- [TRY IT] What comes next in the van-trip account of navigation mishaps and breakdowns? Write the text that follows its last sentence.

As a Navigator, Sophie usually does a good job – after all we’ve got three navigation aids mounted to the dashboard! However they don’t document cycle tracks particularly well and while in Norway we managed to head off down such a track narrowly passing between cafes and their outside seating arrangements while getting some bemused stares from the locals!
We actually broke down twice while we were away. The first time was in the South of France when the van alerted us to the fact that the oil was low. A quick inspection revealed that it wasn’t so much low as it was pouring out of the bottom of the engine! This fortunately happened literally outside of Fiat Professional agent who after an initial assessment of “catastrophic!” was later downgraded to a loose oil filter and a bill for £30. We blame the Romanian roads!
The later breakdown was in the worse possible place. Morocco. Or so we thought! When the van failed to start some drama ensued finding and bringing Mechanics back to the van only for them to twist two wires together and it start in a few seconds. Fuel cut off solenoid was the diagnosis.

Rows from a data collection

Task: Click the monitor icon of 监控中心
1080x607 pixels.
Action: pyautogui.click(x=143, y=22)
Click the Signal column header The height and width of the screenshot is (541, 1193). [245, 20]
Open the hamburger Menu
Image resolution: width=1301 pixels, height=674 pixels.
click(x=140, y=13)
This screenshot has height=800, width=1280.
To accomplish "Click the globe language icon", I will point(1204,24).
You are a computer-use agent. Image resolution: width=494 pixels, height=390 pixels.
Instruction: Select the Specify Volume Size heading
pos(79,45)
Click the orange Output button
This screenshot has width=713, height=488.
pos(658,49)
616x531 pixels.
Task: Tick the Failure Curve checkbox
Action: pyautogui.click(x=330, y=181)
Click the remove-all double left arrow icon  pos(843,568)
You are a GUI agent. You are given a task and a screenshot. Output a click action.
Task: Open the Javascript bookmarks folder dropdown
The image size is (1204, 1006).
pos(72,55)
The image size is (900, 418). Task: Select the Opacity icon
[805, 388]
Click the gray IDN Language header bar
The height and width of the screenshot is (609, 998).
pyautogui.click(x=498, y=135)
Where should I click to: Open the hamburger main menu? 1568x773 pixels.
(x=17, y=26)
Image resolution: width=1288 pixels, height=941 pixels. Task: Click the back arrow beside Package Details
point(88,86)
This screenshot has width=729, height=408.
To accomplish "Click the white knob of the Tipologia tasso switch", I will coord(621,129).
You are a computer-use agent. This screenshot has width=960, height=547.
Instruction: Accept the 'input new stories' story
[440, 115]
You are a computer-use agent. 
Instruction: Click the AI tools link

- [RESPONSE FOR THIS EXERCISE]
We picked up a fine in Bergan while Wild Camping at the side of the road because we were “within 12 metres of a bus stop”. A fairly obscure offence but probably not to Norwegians! We didn’t pay the fine and we’ve not heard anything about it over a year later.
When Wild Camping in Greece we arrived at a beach near Parga where at least 15 others vans were present camping on the pier. We pulled off the road to check it out on foot to decide where we were going to park up. Easy enough, only we’d inadvertently pulled onto a particularly soft patch of sand and consequently got stuck up to our axels in the soft stuff. Bollocks! With help from two Germans and a Dutch, we eventually rock and push the van out of its rut.
We have a degree of bad luck when it comes to our chemical toilet and after a year of use it’s fair to say we have experienced much of what can go wrong with such a setup. The two incidents which stand out among others are when poor Sophie was having difficulty opening the trap after a Number 1. It turns out that the pressure had built up in the cassette after climbing over 1,000 metres into the Greek hills and when she eventually managed to open it the pressure blew the contents back into the van and all over unsuspecting Sophie. Fortunately our toilet is also in our shower room so a quick shower ensued and we both joked over how things could have been much worse if other “debris” had come into play!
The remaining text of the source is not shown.